Paralleling the development of the Internet was the development of the microcomputer. The Apple I computer first came to market in 1975. The first IBM PC was available in late 1981. The Macintosh, introduced in 1984 revolutionized microcomputers by introducing the Graphical User Interface (GUI), which are the icons, folders, etc. that seem so natural to use now. In 2003, Apple Computer introduced the iLife suite of products that empowered users to easily produce stories in any form they wished and at very low cost. The Internet was there waiting for the stories to be published, again at very low costs.
Newspapers were slow to catch on to how they could use the Internet. At first they waited until the print product was delivered and then began to put stories on their websites pretty much as they appeared in the paper. New websites of the day were referred to as “shovelware” sites because content was shoveled from the paper to the Web. Now, again though Apple’s innovation with the iPad, magazines and news publications are designing to the device with user interaction a prime consideration.
In about 2000, I met Dana Achtley who made an indelible impression on me. He described himself as a “digital story-teller” and story-teller he was. He had a traveling stage show that merged his on stage commentary with a sophisticated projected multimedia show. I brought the show to IUPUI to benefit our students. I was disheartened when not a single student or faculty member attended the show. If he were alive today, I am sure the auditorium would be full because journalists need to learn multimedia. He taught many, many people how to tell their own stories using digitized family artifacts. His pioneering efforts along with the development of the Apple iLife products changed story-telling forever. After his death his website is still maintained. Take the time to explore a few examples of his story-telling method.
I have been a multimedia producer since the 1970s yet I still learned from and became enthused by Achtley’s ideas. Back in the day, multimedia consisted of two or more Carousel slide projectors in which the slide tray advances were controlled by a dedicated electronic controller. The controller would take its instructions by a four-track, reel-to-reel, tape recorder deck. Two of the channels were used for stereo sound, one for the control signals and one could be used for additional sound or not used at all. The most number of projectors that I used in a production was six. Those projectors are no longer made having been supplanted by LCD digital projectors with images supplied by a laptop computer.
My definition of multimedia in the journalism context is using two or more of our senses in telling a story. A video uses moving pictures and synchronized sound. Still photographs can easily be synchronized with a sound track using video editing software or a product developed by a journalist for journalists–Soundslides. Photojournalists used to carry cameras and lenses. Now their cameras are capable of shooting HD quality video and they carry digital sound recording gear as well. At National Press Photographers Association (NPPA) meetings invited speakers are radio reporters from National Public Radio. Why? Radio reporters know how to tell stories with sound and photographers now need to have those same skills. News websites want “rich media.” That is videos and still pictures with sound that tell compelling stories.

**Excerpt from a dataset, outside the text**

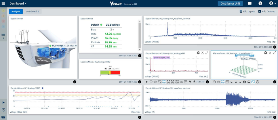Image resolution: width=278 pixels, height=120 pixels.
Task: Download the envelope FFT measurement data
Action: pyautogui.click(x=195, y=82)
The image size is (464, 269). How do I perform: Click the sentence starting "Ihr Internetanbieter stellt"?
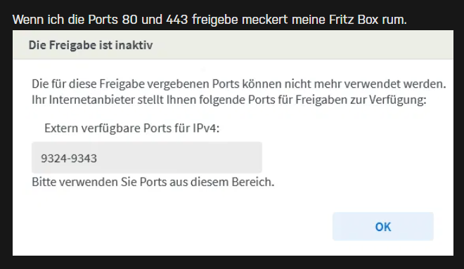click(229, 100)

Declining advertising revenue have caused dramatic personnel cutbacks in the news business. Fewer people are asked to do more. I am not saying this is good; it is just a reality. Therefore, to be successful in the job market, you cannot have a limited skill set. Just as carpenters have many tools specialized to the task at hand, so should you have as many story-telling skills as possible. Words are very important but also in a way limiting. By adding pictures with an emotional soundtrack, you can take your story to a new dimension. You are inviting your audience to use more than one of the five senses: sight, sound, smell, touch and taste. So far, multimedia story-telling involves sight and sound. That leaves smell, touch and taste to future technical innovation.

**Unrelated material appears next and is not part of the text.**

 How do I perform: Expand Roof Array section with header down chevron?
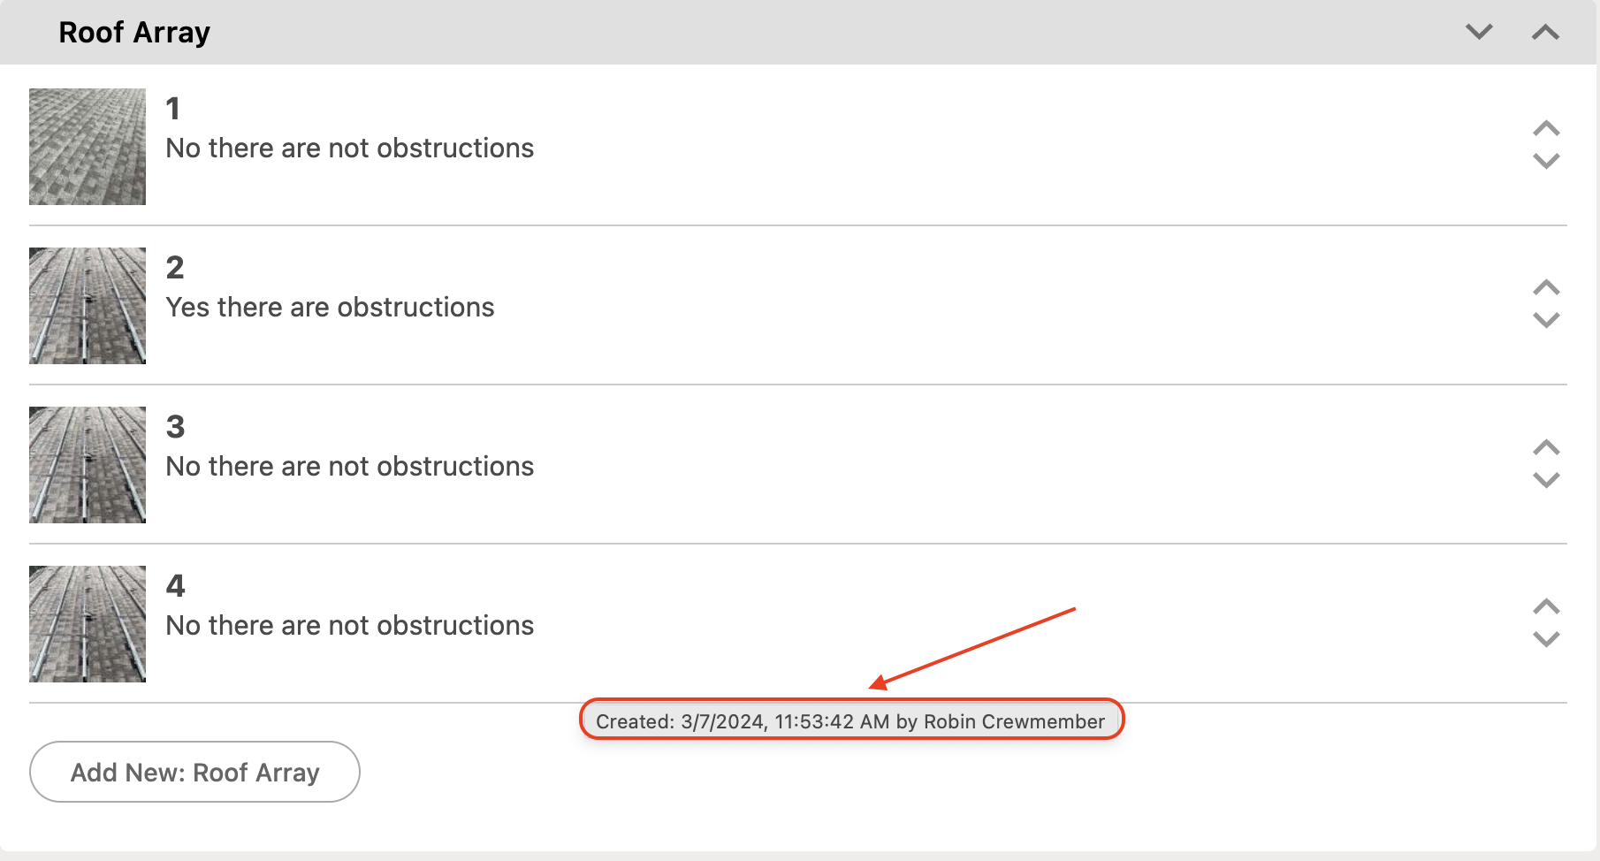(1479, 33)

My students have historically complained about having to spend time to learn software. It just doesn’t interest them. If that is what you think too, get over it. In order to produce digital stories, you need to know how to use a number of different software packages. What if you are about to graduate and still haven’t learned Premiere or Final Cut Pro? What if you haven’t had the audacity to learn Audacity? What is Lightroom anyway? Will my newsroom pay for me to learn? Any newsroom will hire the person who can already demonstrate software proficiency over someone who hasn’t taken the time to join the computer age. Training dollars are scarce. Over your career you will have to continue to learn and train yourself if you want to excel.